WORK TASK
Set down all of the records exactly, leaving none out.
┏━━
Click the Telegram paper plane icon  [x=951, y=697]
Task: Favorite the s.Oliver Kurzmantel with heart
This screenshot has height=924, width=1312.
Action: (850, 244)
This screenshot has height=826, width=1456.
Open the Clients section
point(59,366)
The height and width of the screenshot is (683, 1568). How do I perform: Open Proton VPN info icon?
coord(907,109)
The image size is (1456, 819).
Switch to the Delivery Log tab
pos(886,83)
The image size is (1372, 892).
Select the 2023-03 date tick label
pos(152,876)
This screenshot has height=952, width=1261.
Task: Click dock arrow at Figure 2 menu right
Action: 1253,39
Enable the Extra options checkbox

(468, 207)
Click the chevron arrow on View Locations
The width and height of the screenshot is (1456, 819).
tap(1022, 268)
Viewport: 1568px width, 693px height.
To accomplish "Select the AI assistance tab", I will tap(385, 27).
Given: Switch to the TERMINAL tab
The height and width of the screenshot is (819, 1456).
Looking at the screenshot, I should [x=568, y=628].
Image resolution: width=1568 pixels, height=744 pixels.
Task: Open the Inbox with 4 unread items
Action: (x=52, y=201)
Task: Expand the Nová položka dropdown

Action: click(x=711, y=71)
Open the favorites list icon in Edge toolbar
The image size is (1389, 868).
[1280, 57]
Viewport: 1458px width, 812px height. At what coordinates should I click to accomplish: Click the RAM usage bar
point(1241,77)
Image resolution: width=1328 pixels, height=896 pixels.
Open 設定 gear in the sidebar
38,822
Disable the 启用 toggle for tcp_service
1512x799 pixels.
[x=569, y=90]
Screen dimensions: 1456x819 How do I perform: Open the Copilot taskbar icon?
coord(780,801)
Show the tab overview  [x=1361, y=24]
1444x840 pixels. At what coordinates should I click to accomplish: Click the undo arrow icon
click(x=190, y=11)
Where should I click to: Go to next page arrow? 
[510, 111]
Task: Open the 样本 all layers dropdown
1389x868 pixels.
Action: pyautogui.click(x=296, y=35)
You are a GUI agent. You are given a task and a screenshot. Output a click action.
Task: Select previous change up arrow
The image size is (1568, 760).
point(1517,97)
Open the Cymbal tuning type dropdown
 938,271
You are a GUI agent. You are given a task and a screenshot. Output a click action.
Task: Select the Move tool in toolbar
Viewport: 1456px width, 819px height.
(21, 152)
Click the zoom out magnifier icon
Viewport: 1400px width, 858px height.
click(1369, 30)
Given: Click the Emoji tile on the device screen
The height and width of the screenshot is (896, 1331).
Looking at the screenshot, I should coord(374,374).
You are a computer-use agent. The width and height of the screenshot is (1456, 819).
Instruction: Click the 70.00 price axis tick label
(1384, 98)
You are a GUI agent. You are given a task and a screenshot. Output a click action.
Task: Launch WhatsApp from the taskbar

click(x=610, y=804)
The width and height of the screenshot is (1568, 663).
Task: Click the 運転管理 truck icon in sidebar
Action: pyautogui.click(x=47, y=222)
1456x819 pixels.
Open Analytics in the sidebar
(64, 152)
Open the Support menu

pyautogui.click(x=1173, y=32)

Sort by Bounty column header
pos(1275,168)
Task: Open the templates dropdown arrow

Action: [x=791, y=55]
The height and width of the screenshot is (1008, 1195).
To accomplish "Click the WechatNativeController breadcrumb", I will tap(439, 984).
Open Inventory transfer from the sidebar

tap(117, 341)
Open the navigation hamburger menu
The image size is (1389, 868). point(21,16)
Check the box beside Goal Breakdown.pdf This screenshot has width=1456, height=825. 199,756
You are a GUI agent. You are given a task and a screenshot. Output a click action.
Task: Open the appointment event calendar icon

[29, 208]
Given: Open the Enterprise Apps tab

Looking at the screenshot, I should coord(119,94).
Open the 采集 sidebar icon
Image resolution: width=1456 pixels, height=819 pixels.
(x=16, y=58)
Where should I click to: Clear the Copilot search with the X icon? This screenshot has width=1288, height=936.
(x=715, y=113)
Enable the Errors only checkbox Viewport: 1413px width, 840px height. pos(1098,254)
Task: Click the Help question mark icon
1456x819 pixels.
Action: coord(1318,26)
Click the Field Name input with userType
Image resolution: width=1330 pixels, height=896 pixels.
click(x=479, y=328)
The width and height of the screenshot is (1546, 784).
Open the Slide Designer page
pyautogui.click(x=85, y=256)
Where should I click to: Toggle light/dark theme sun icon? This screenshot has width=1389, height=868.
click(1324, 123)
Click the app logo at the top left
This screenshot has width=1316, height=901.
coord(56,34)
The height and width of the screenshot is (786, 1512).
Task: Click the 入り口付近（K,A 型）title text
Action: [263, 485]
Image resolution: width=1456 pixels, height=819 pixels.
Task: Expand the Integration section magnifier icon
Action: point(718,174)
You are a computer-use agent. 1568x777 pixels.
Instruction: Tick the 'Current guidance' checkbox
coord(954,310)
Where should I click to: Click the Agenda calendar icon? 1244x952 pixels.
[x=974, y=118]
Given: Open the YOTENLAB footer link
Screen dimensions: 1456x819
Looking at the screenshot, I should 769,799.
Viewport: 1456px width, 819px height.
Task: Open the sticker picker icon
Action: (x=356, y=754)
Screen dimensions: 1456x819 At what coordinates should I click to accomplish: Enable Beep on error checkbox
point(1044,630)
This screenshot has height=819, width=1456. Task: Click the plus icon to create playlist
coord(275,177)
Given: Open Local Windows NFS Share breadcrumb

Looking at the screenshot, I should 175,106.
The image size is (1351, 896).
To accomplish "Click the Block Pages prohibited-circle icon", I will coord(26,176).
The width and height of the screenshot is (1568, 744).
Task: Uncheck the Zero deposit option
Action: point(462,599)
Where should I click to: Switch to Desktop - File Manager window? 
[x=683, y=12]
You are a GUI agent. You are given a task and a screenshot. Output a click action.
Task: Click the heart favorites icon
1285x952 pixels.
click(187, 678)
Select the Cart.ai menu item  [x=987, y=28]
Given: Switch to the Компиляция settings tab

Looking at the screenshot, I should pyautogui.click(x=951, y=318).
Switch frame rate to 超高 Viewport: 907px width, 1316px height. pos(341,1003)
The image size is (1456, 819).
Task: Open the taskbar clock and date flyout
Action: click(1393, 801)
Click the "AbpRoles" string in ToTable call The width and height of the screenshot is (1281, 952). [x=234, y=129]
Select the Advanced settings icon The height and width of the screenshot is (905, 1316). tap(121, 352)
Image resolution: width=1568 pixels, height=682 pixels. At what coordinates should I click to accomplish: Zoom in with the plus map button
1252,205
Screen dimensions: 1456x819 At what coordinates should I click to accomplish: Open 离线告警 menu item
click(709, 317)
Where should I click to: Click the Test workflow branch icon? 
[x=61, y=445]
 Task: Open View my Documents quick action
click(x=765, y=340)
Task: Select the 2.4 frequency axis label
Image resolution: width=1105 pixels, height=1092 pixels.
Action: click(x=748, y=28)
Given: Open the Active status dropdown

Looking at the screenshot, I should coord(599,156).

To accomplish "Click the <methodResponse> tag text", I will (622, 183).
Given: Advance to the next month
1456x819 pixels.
┗━━
REPLY TO THE TASK
Click the Telegram paper plane icon  [x=951, y=697]
Task: Favorite the s.Oliver Kurzmantel with heart
This screenshot has height=924, width=1312.
Action: (850, 244)
This screenshot has height=826, width=1456.
Open the Clients section
point(59,366)
The height and width of the screenshot is (683, 1568). How do I perform: Open Proton VPN info icon?
coord(907,109)
The image size is (1456, 819).
Switch to the Delivery Log tab
pos(886,83)
The image size is (1372, 892).
Select the 2023-03 date tick label
pos(152,876)
This screenshot has height=952, width=1261.
Task: Click dock arrow at Figure 2 menu right
Action: 1253,39
Enable the Extra options checkbox

(468, 207)
Click the chevron arrow on View Locations
The width and height of the screenshot is (1456, 819).
tap(1022, 268)
Viewport: 1568px width, 693px height.
To accomplish "Select the AI assistance tab", I will tap(385, 27).
Given: Switch to the TERMINAL tab
The height and width of the screenshot is (819, 1456).
Looking at the screenshot, I should [x=568, y=628].
Image resolution: width=1568 pixels, height=744 pixels.
Task: Open the Inbox with 4 unread items
Action: (x=52, y=201)
Task: Expand the Nová položka dropdown

Action: click(x=711, y=71)
Open the favorites list icon in Edge toolbar
The image size is (1389, 868).
[1280, 57]
Viewport: 1458px width, 812px height. At what coordinates should I click to accomplish: Click the RAM usage bar
point(1241,77)
Image resolution: width=1328 pixels, height=896 pixels.
Open 設定 gear in the sidebar
38,822
Disable the 启用 toggle for tcp_service
1512x799 pixels.
[x=569, y=90]
Screen dimensions: 1456x819 How do I perform: Open the Copilot taskbar icon?
coord(780,801)
Show the tab overview  [x=1361, y=24]
1444x840 pixels. At what coordinates should I click to accomplish: Click the undo arrow icon
click(x=190, y=11)
Where should I click to: Go to next page arrow? 
[510, 111]
Task: Open the 样本 all layers dropdown
1389x868 pixels.
Action: pyautogui.click(x=296, y=35)
You are a GUI agent. You are given a task and a screenshot. Output a click action.
Task: Select previous change up arrow
The image size is (1568, 760).
point(1517,97)
Open the Cymbal tuning type dropdown
 938,271
You are a GUI agent. You are given a task and a screenshot. Output a click action.
Task: Select the Move tool in toolbar
Viewport: 1456px width, 819px height.
(21, 152)
Click the zoom out magnifier icon
Viewport: 1400px width, 858px height.
click(1369, 30)
Given: Click the Emoji tile on the device screen
The height and width of the screenshot is (896, 1331).
Looking at the screenshot, I should coord(374,374).
You are a computer-use agent. The width and height of the screenshot is (1456, 819).
Instruction: Click the 70.00 price axis tick label
(1384, 98)
You are a GUI agent. You are given a task and a screenshot. Output a click action.
Task: Launch WhatsApp from the taskbar

click(x=610, y=804)
The width and height of the screenshot is (1568, 663).
Task: Click the 運転管理 truck icon in sidebar
Action: pyautogui.click(x=47, y=222)
1456x819 pixels.
Open Analytics in the sidebar
(64, 152)
Open the Support menu

pyautogui.click(x=1173, y=32)

Sort by Bounty column header
pos(1275,168)
Task: Open the templates dropdown arrow

Action: [x=791, y=55]
The height and width of the screenshot is (1008, 1195).
To accomplish "Click the WechatNativeController breadcrumb", I will tap(439, 984).
Open Inventory transfer from the sidebar

tap(117, 341)
Open the navigation hamburger menu
The image size is (1389, 868). point(21,16)
Check the box beside Goal Breakdown.pdf This screenshot has width=1456, height=825. 199,756
You are a GUI agent. You are given a task and a screenshot. Output a click action.
Task: Open the appointment event calendar icon

[29, 208]
Given: Open the Enterprise Apps tab

Looking at the screenshot, I should coord(119,94).
Open the 采集 sidebar icon
Image resolution: width=1456 pixels, height=819 pixels.
(x=16, y=58)
Where should I click to: Clear the Copilot search with the X icon? This screenshot has width=1288, height=936.
(x=715, y=113)
Enable the Errors only checkbox Viewport: 1413px width, 840px height. pos(1098,254)
Task: Click the Help question mark icon
1456x819 pixels.
Action: coord(1318,26)
Click the Field Name input with userType
Image resolution: width=1330 pixels, height=896 pixels.
click(x=479, y=328)
The width and height of the screenshot is (1546, 784).
Open the Slide Designer page
pyautogui.click(x=85, y=256)
Where should I click to: Toggle light/dark theme sun icon? This screenshot has width=1389, height=868.
click(1324, 123)
Click the app logo at the top left
This screenshot has width=1316, height=901.
coord(56,34)
The height and width of the screenshot is (786, 1512).
Task: Click the 入り口付近（K,A 型）title text
Action: [263, 485]
Image resolution: width=1456 pixels, height=819 pixels.
Task: Expand the Integration section magnifier icon
Action: point(718,174)
You are a computer-use agent. 1568x777 pixels.
Instruction: Tick the 'Current guidance' checkbox
coord(954,310)
Where should I click to: Click the Agenda calendar icon? 1244x952 pixels.
[x=974, y=118]
Given: Open the YOTENLAB footer link
Screen dimensions: 1456x819
Looking at the screenshot, I should 769,799.
Viewport: 1456px width, 819px height.
Task: Open the sticker picker icon
Action: (x=356, y=754)
Screen dimensions: 1456x819 At what coordinates should I click to accomplish: Enable Beep on error checkbox
point(1044,630)
This screenshot has height=819, width=1456. Task: Click the plus icon to create playlist
coord(275,177)
Given: Open Local Windows NFS Share breadcrumb

Looking at the screenshot, I should 175,106.
The image size is (1351, 896).
To accomplish "Click the Block Pages prohibited-circle icon", I will coord(26,176).
The width and height of the screenshot is (1568, 744).
Task: Uncheck the Zero deposit option
Action: point(462,599)
Where should I click to: Switch to Desktop - File Manager window? 
[x=683, y=12]
You are a GUI agent. You are given a task and a screenshot. Output a click action.
Task: Click the heart favorites icon
1285x952 pixels.
click(187, 678)
Select the Cart.ai menu item  [x=987, y=28]
Given: Switch to the Компиляция settings tab

Looking at the screenshot, I should pyautogui.click(x=951, y=318).
Switch frame rate to 超高 Viewport: 907px width, 1316px height. pos(341,1003)
The image size is (1456, 819).
Task: Open the taskbar clock and date flyout
Action: click(1393, 801)
Click the "AbpRoles" string in ToTable call The width and height of the screenshot is (1281, 952). [x=234, y=129]
Select the Advanced settings icon The height and width of the screenshot is (905, 1316). tap(121, 352)
Image resolution: width=1568 pixels, height=682 pixels. At what coordinates should I click to accomplish: Zoom in with the plus map button
1252,205
Screen dimensions: 1456x819 At what coordinates should I click to accomplish: Open 离线告警 menu item
click(709, 317)
Where should I click to: Click the Test workflow branch icon? 
[x=61, y=445]
 Task: Open View my Documents quick action
click(x=765, y=340)
Task: Select the 2.4 frequency axis label
Image resolution: width=1105 pixels, height=1092 pixels.
Action: click(x=748, y=28)
Given: Open the Active status dropdown

Looking at the screenshot, I should coord(599,156).

To accomplish "Click the <methodResponse> tag text", I will (622, 183).
Given: Advance to the next month
1456x819 pixels.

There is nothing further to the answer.